Elsewhere, opposition groups had not been so unified or repression had been harsher. So when the Soviet Union disbanded, former communists — perhaps dressed up as social democrats or nationalists — took charge again. Some were better, some were worse. On the whole they did not press for radical change — because radical change was not in their interests.
As the Arab Spring nations mark their second anniversaries, it’s worth keeping this precedent in mind. True, there were dissenters of many kinds in pre-revolutionary Egypt, as one expert told Foreign Policy this week. But “they were largely suppressed, except for the mosque and the soccer pitch. With these two institutions, the numbers were too big and the emotions they evoked were too strong.” The result: The Muslim Brotherhood was the only political “party” with any organizational capacity after 2011. And Egyptian soccer clubs are the only organizations that can reliably be counted on to create major protests, as they have recently. Another alternative elite was not available.

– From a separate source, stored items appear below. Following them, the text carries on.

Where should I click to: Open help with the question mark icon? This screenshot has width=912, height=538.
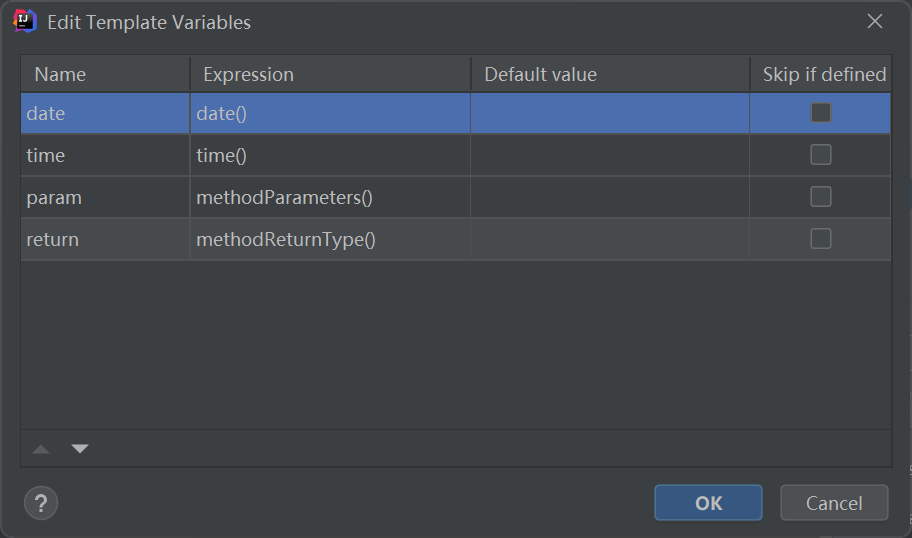point(41,503)
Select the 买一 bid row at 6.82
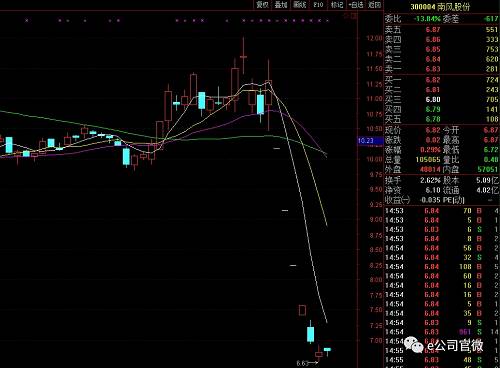Screen dimensions: 500x368 tap(442, 80)
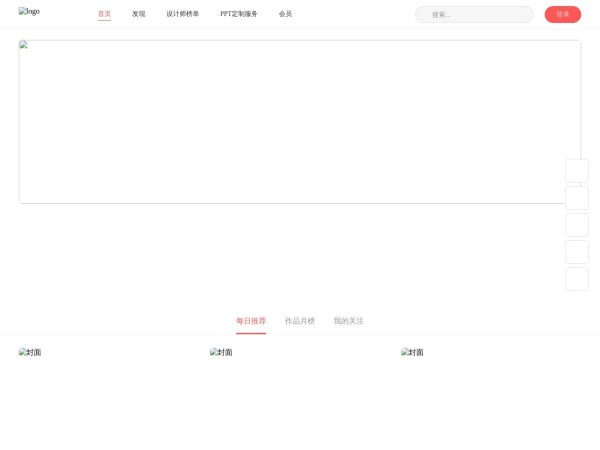Open the middle 封面 cover thumbnail
Viewport: 600px width, 450px height.
tap(221, 353)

Nor is there a North African equivalent to those Polish and Hungarian economists who were waiting in the wings with plans to fix things once they got the chance. The Muslim Brotherhood arrived in power with no clear ideas about Egypt’s economy. In Libya, where the economy had been largely organized for the personal benefit of the Gaddafi family, a new leadership — drawn from the exile community and the leaders of the armed revolution — is starting to analyze and understand the country largely from scratch. In Tunisia, where both the Islamic party, Ennahda, and liberal democrats were heavily repressed in the past, the friends and relatives of the old ruling family are still thought to pull most of the economic strings. Radical change is not in their interests.

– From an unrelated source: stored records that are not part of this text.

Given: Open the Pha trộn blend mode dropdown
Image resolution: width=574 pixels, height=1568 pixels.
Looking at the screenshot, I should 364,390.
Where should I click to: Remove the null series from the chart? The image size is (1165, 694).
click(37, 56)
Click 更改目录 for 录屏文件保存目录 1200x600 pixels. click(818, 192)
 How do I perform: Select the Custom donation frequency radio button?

It’s not easy to draw policy conclusions from these observations. After all, the time to help create an alternative was three, five or, better yet, 10 years ago. But even then, an authentic alternative elite couldn’t have been wholly created on the outside, by exiles or by foreigners: If opposition leaders aren’t the product of an indigenous impulse to create alternative institutions — political parties, charities, newspapers, human rights organizations — then they won’t have the political clout to push through radical reforms when they get the chance. Yet in many Arab states, the opportunity to start doing so arrived only in 2011, and the alternative elite is forming only now.
Be careful of those who say, in the coming weeks, that the Arab revolutions are over: Maybe they’re just beginning.